The children were recruited for the study at University of California Davis and University of California Los Angeles. The high-risk children were identified based on having a sibling who had already developed autism.
The children were evaluated at 6, 12, 18, 24 and 36 months of age for frequencies of gaze to faces, social smiles, and directed vocalizations, which were were coded from video and rated by examiners.
"The results of the current prospective study suggest that the traditionally defined categories of early onset and regressive autism do not portray accurately how symptoms emerge, nor does the newer-onset category involving a developmental plateau," the authors wrote.
They found that specific social communicative behaviors clearly decreased, rather than failing to progress, as previously thought, with losses especially dramatic between 6 and 18 months.
They concluded that this suggests onset of autism spectrum disorder, marked by loss of social communication behaviors, occurs much more often than has been recognized using parent report methods.

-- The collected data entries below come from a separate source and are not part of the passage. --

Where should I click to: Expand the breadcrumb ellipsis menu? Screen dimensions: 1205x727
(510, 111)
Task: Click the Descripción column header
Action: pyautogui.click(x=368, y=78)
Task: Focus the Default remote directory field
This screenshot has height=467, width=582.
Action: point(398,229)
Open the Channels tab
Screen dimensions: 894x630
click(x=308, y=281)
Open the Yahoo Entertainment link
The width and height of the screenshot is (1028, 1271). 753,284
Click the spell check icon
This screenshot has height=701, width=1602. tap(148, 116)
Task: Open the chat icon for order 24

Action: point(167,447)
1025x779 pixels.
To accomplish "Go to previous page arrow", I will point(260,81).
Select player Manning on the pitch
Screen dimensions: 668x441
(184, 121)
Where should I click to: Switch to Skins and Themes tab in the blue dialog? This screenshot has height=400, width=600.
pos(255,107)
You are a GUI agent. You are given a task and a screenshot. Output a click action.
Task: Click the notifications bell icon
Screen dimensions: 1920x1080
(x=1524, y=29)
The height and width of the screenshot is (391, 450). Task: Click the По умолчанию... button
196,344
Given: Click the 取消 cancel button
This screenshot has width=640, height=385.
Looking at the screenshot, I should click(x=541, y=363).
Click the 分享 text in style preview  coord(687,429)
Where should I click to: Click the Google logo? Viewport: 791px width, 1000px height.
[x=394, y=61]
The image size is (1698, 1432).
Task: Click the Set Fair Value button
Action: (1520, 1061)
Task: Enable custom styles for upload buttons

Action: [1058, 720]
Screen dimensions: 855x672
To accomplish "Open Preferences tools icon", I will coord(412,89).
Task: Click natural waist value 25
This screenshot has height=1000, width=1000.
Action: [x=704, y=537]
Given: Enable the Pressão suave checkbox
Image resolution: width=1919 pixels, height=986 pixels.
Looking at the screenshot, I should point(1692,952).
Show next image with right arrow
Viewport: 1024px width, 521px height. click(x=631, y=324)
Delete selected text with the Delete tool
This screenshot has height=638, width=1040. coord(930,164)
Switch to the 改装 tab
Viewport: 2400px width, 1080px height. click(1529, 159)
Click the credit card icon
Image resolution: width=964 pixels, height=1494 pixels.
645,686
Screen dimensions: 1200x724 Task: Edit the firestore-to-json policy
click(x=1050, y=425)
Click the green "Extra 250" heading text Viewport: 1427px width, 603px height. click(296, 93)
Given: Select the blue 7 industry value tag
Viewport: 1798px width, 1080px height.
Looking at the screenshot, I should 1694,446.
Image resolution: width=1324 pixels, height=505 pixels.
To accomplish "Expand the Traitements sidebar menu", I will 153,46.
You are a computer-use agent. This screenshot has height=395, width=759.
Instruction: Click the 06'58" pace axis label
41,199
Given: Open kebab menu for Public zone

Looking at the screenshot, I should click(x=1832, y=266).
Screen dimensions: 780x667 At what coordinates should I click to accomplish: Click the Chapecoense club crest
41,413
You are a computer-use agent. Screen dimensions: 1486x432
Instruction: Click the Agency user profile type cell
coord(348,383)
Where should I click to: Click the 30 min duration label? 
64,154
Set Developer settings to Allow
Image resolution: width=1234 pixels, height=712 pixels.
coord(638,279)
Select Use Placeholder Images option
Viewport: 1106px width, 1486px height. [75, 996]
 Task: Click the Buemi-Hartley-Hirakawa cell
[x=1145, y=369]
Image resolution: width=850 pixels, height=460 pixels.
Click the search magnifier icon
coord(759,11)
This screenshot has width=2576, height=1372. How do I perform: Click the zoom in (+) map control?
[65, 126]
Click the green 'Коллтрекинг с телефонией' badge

However, rather than the rapid and marked losses typically reported, they saw relatively subtle and gradual declines, which were often preceded by earlier parental concerns and often followed by failures to progress in other areas.
"We urge professionals to refer to intervention any infant or toddler who displays a sustained reduction in social responsivity over time," they wrote.
"Given the gradual course of symptom emergence and the paucity of diagnostic tools for infants and toddlers with suspected autism, the diagnostic process can be quite protracted and intervention may be needlessly delayed."